▶ **ABOUT THIS TASK**:
Scan the records for "image". Report each line that includes it.

▶ **EXTRACTED INFORMATION**:
○ ○ ○

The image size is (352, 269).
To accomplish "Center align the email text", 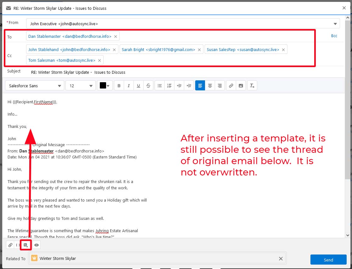I will 210,86.
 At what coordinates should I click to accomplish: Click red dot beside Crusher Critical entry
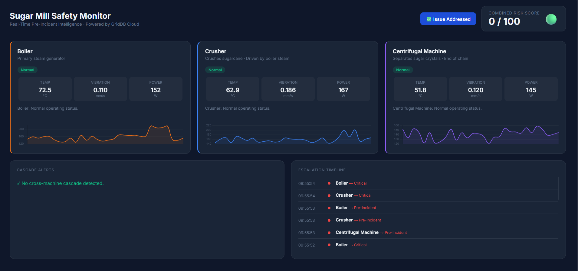(329, 195)
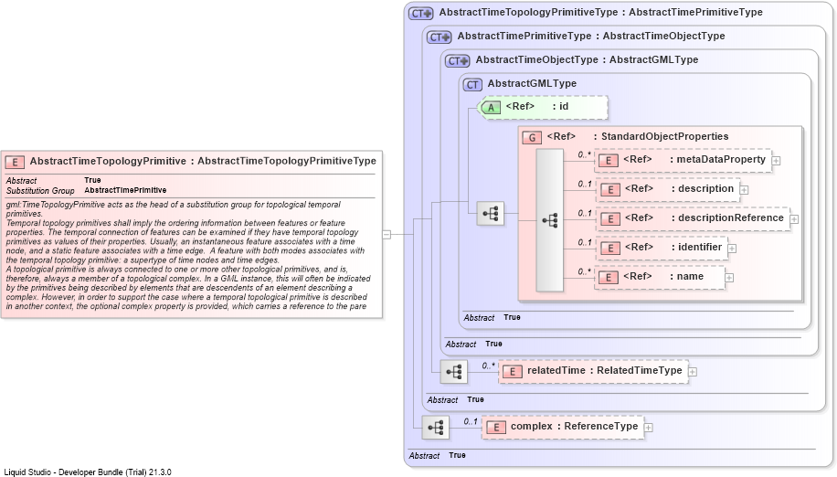Screen dimensions: 837x477
Task: Select the sequence compositor icon beside relatedTime
Action: coord(454,371)
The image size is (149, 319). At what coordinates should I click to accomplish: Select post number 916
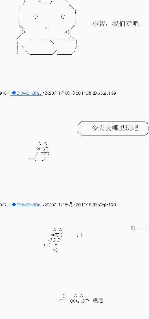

○ ○ ○

▶ **RESULT FOR THIS EXERCISE**:
The image size is (352, 269).
The image size is (149, 319). At what coordinates should I click to accomplish: Select post number 916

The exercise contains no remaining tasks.